## EXERCISE INSTRUCTIONS
Pull out every line below that contains the string "size", matching case exactly.

## RECORDS TO PROCESS
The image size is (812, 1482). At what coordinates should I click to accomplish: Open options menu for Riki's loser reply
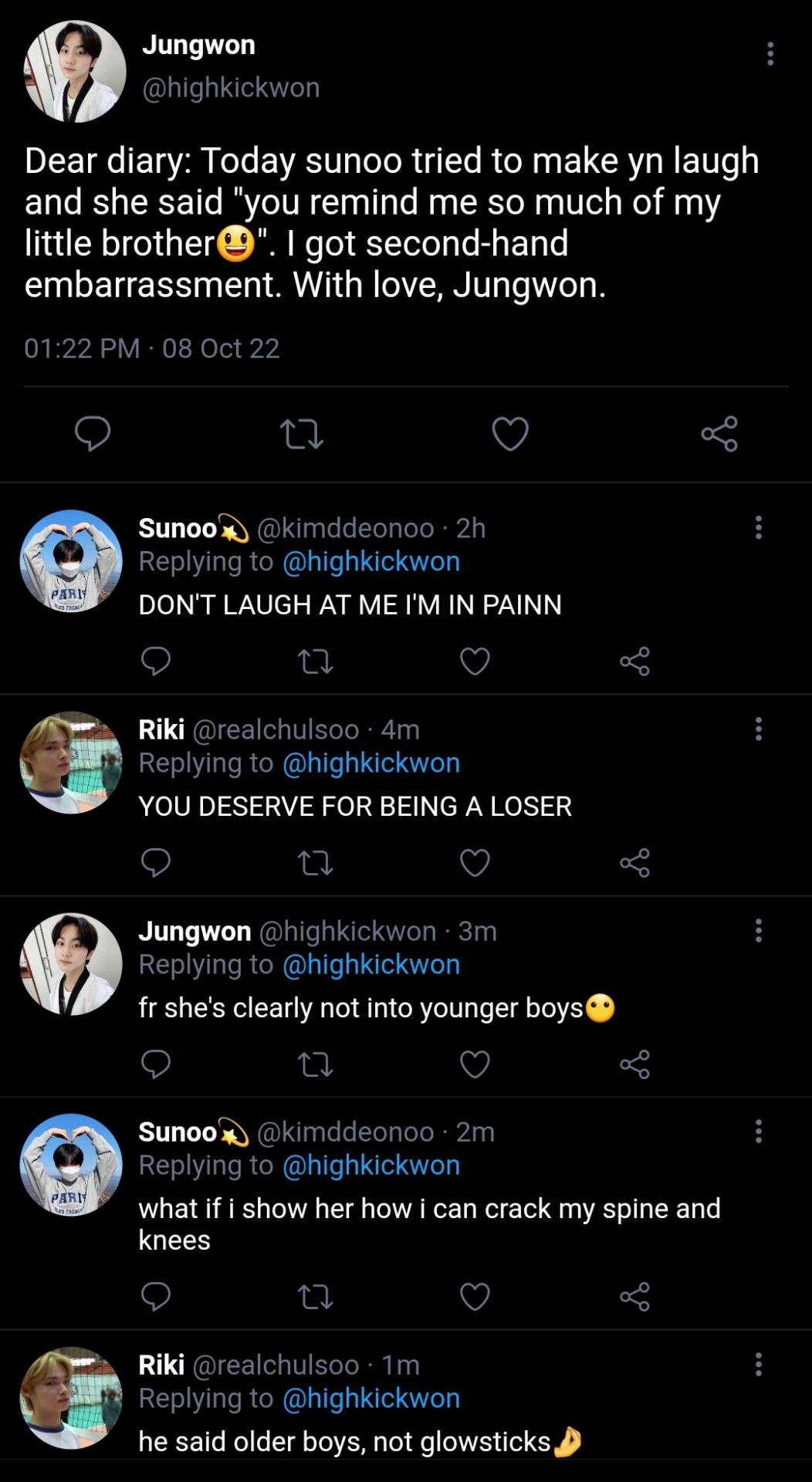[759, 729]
---
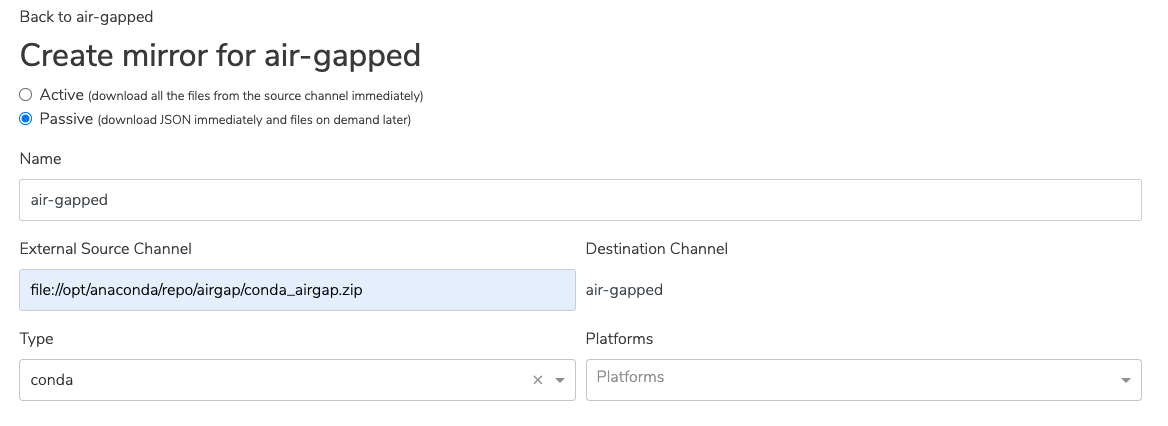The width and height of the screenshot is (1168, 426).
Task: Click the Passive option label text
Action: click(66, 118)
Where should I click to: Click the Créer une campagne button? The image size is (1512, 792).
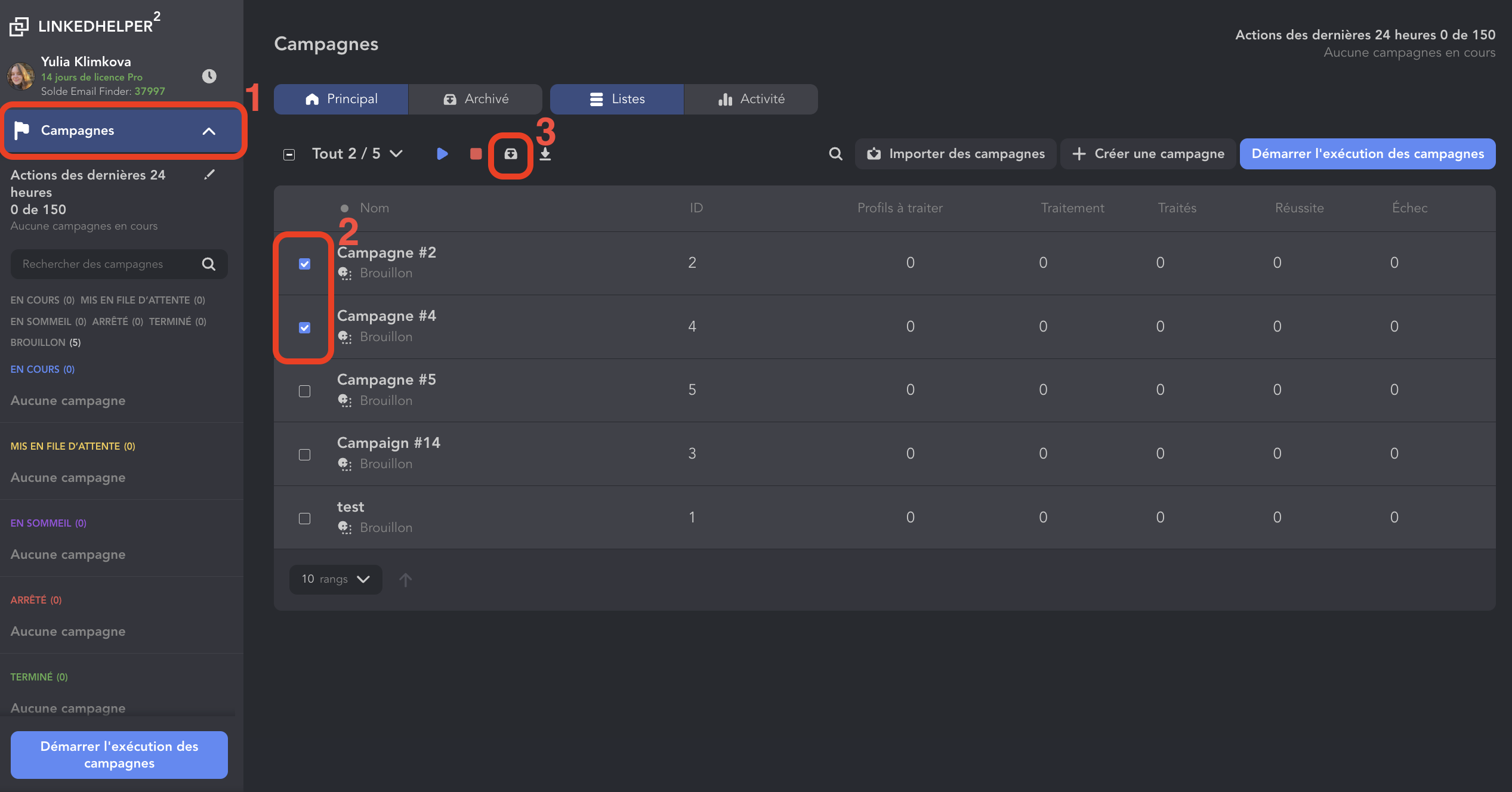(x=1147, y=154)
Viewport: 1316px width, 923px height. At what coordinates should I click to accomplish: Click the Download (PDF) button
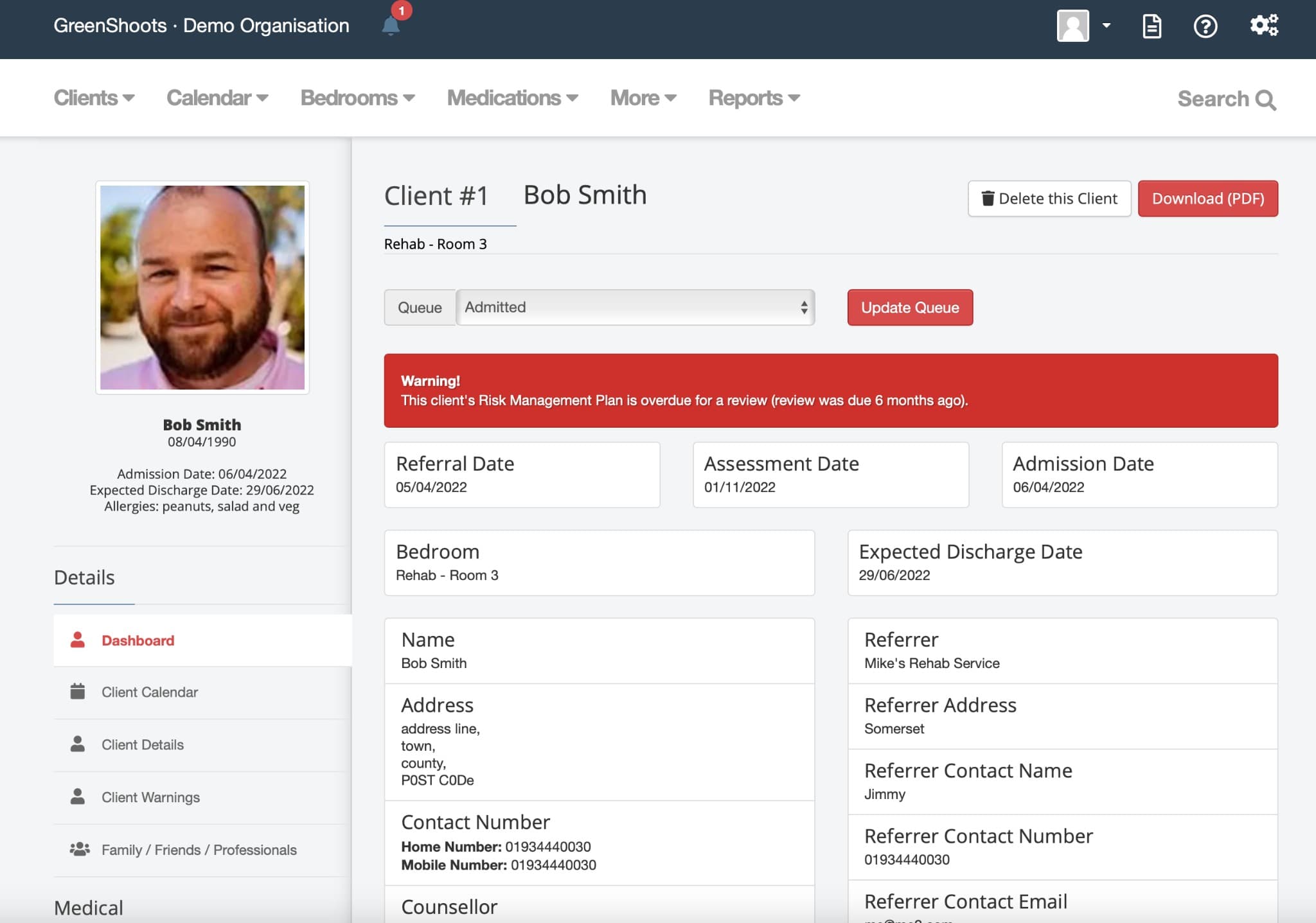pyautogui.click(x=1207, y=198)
---
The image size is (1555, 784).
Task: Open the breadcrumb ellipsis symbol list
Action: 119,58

## ANSWER FOR THIS EXERCISE
The image size is (812, 1482). At what coordinates should I click to accomplish: Open options menu for Riki's loser reply
Where should I click to: Click the Créer une campagne button? The image size is (1512, 792).
The image size is (1555, 784).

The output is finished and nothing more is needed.